After installation, you may need to add the cudnn library path to your environment:

export LD_LIBRARY_PATH=[path_to_DNALLM]/.venv/lib/python3.11/site-packages/nvidia/cudnn/lib:${LD_LIBRARY_PATH}

Replace [path_to_DNALLM] with the absolute path to your project directory.

3. Usage and Application Scenarios¶

Both EVO-1 and EVO-2 are causal language models (CLMs) used for generation and scoring. DNALLM's Mutagenesis and DNAInference classes have special handling for them, automatically using their optimized scoring methods.

Example: Scoring mutations with EVO-2¶

This example shows how to use an EVO model to score the impact of mutations on a sequence's likelihood.

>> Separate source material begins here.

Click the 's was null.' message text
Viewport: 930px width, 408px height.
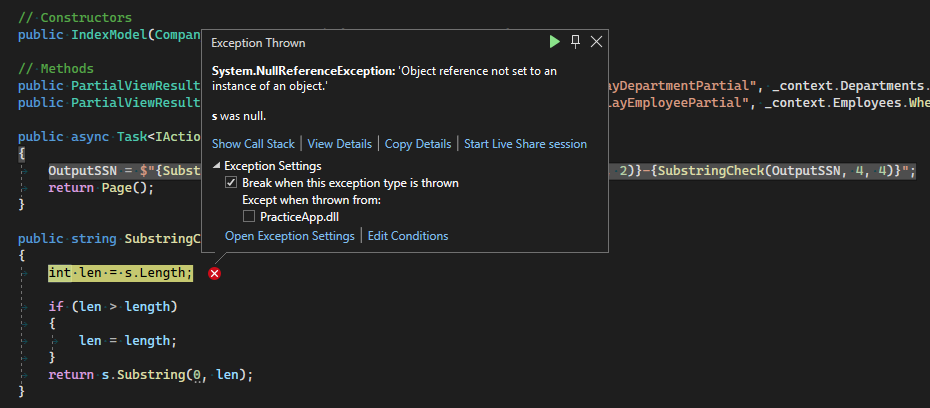[x=239, y=117]
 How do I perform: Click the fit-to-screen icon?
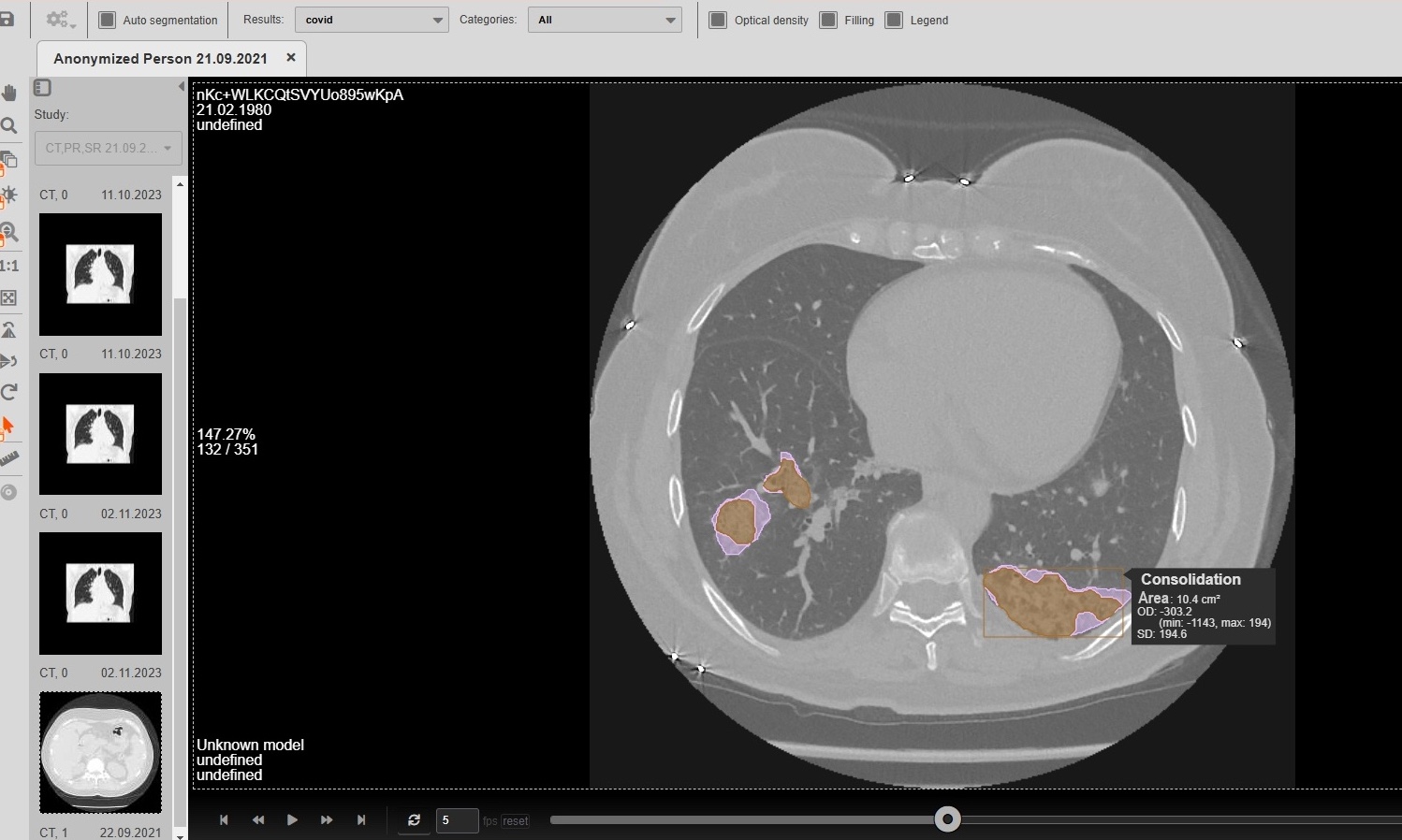(x=9, y=298)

from dnallm import load_config, Mutagenesis, load_model_and_tokenizer

# 1. Use a config with task_type: "generation"
configs = load_config("path/to/your/evo_config.yaml")

# 2. Load an EVO model
# DNALLM will automatically detect it's an EVO model.
# Note: The model ID might be a mirror like 'lgq12697/evo2_1b_base'
model, tokenizer = load_model_and_tokenizer(
    "arcinstitute/evo-2-1b-8k", # Official ID
    task_config=configs['task'],
    source="huggingface"
)

# 3. Initialize the Mutagenesis analyzer
mut_analyzer = Mutagenesis(model=model, tokenizer=tokenizer, config=configs)

sequence = "GATTACAGATTACAGATTACAGATTACAGATTACAGATTACAGATTACA..."
mut_analyzer.mutate_sequence(sequence, replace_mut=True)

# 4. Evaluate mutation effects
# The evaluate() method will automatically call the model's optimized scoring function.
# 'mean' or 'sum' are the most effective strategies for Evo models.
predictions = mut_analyzer.evaluate(strategy="mean")

# 5. Plot the results
mut_analyzer.plot(predictions, save_path="./results/evo2_mut_effects.pdf")

Application Scenarios¶

Variant Effect Prediction: Score the likelihood of a sequence with and without a specific SNP to predict its functional impact.
Enhancer/Promoter Design: Use the generate() method (from the underlying model) to create novel regulatory sequences.
Long-Range Dependency Analysis: Analyze how elements separated by thousands of base pairs influence each other within a gene or regulatory region.

4. Troubleshooting¶

Problem: `ImportError: EVO-1 package is required...` or `EVO2 package is required...`¶

Solution: You have not installed the required package. Follow the installation steps in Section 2 for the specific EVO model you are using.

Problem: `transformer-engine` or `flash_attn` fails to build.¶

Cause: These packages require specific versions of the CUDA toolkit, a C++ compiler, and compatible PyTorch/Python versions.
Solution:
1. Ensure you are using a compatible environment (Python >= 3.11 for EVO-2, a recent PyTorch version, and a supported CUDA version).
2. Install build tools like gxx and clang (conda install -c conda-forge gxx clang).
3. Refer to the official installation guides for Transformer Engine and FlashAttention for detailed compatibility matrices and troubleshooting.

Problem: `CUDA Out-of-Memory` with EVO-2¶

Cause: EVO-2 models, especially the larger ones, are very memory-intensive.
Solution:
1. Ensure you are using a GPU with sufficient VRAM (e.g., A100, H100).
2. Reduce the batch_size in your configuration to 1 if necessary.
3. If you are on a Hopper-series GPU (H100/H200), ensure FP8 is enabled, as DNALLM's EVO-2 handler attempts to use it automatically for efficiency.